Anticipate Needs: Another typical strategy meant to generate fear and anxiety is the ‘cutting’ of basic utilities: electricity and water being the obvious ones. Prepare your family and loved ones for that possibility. Have extra gallons of water stocked. Make sure you have fresh batteries for flashlights and/or stock up on candles. Most importantly though: Let your loved ones know that power outages happen regularly in many (most) parts of the world…and folks get through it by staying calm, looking out for each other, especially elderly and disabled community members, and not giving in to panic. Where we can, we should anticipate core needs some folks have, that depend on running electricity or water (think dialysis, perishable/refrigerated medicines, electric wheelchairs) and make community-oriented contingency plans ahead of time, to meet/support those loved ones’ necessities. With well-thought-out plans and a relaxed mindset, we can do our part to ensure that our community is taken care of. This might include a plan to relocate folks to a designated place where emergency power is provided (a neighbor who has a power generator or a local evacuation center).

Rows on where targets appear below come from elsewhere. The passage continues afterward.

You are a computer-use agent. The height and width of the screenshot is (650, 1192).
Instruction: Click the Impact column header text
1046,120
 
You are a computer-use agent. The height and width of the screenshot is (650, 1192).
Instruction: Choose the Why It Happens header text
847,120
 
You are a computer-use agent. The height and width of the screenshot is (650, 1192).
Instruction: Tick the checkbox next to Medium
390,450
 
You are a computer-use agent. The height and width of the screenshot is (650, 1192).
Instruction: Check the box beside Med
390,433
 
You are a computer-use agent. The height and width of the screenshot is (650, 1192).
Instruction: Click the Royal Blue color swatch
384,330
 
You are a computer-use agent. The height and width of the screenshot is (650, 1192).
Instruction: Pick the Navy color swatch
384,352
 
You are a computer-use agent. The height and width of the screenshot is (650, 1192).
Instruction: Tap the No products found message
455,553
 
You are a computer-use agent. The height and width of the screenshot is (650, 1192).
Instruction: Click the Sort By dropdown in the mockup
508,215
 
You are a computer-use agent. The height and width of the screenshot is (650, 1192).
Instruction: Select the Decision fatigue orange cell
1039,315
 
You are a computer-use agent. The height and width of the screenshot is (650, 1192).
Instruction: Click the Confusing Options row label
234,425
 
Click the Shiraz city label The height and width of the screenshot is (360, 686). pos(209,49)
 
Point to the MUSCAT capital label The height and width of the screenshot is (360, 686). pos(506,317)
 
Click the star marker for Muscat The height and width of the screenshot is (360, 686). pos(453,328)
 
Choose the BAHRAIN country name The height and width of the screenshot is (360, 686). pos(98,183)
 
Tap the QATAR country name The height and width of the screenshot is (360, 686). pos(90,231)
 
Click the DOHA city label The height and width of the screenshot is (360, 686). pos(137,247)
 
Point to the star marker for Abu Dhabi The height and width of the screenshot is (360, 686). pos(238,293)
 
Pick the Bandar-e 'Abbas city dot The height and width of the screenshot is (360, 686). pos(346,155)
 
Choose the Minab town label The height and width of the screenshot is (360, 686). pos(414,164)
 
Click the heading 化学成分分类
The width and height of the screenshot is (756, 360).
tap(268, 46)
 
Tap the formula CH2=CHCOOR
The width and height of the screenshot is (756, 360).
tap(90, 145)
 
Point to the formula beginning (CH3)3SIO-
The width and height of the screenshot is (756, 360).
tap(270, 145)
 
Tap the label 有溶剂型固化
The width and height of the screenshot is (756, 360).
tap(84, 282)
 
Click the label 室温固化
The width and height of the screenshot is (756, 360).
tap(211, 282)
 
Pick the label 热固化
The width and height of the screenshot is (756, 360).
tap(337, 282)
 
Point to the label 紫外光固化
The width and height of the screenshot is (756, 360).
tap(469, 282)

If you are a non-elderly or non-disabled community member, make sure you know about emergency power resources to make sure we’re not leaving anyone behind.

Gear Up Emotionally: It is quite possible that cruel, organized, violent acts of provocation against our communities will play out in the coming weeks. Preparing ourselves — mentally, psychically, emotionally — for this likelihood is unpleasant, but necessary. Similarly, Far-Right forces may stage acts of violence — which they will falsely attribute to leftists — as a means towards bringing the full force of state repression down upon pro-democracy forces. Hence the need to weave together our networks of shared care as tightly as possible, in advance.

We may be in for a hard and bumpy ride, in the weeks ahead. In that sense, I recommend engaging in habitual capacity checks with yourself. Practice routine self-care, as best as you can. And then, once you’ve regained composure, reach out to a neighbor or friend to see if they are okay. Asking, “How are you doing? Are you all stocked up on groceries? Your meds? Batteries?’” or offering, “ I have extra N95s and collards in my garden!” will go a long way towards threading that sense of community and solidarity that will see us through.

In comic books, it’s the superheroes who defeat fascism. In the real world, common folk do. Bound together. By purpose, care, and a deep love for a better society.

“Our biggest enemy is fear, and we carry it inside…” Domitila Barrios de Chungara, Bolivian labor leader and feminist. The hunger strike she and other women helped organize in 1978, at the steps of the presidential palace, is credited with bringing down the brutal 7-year regime of General Hugo Banzer Suárez.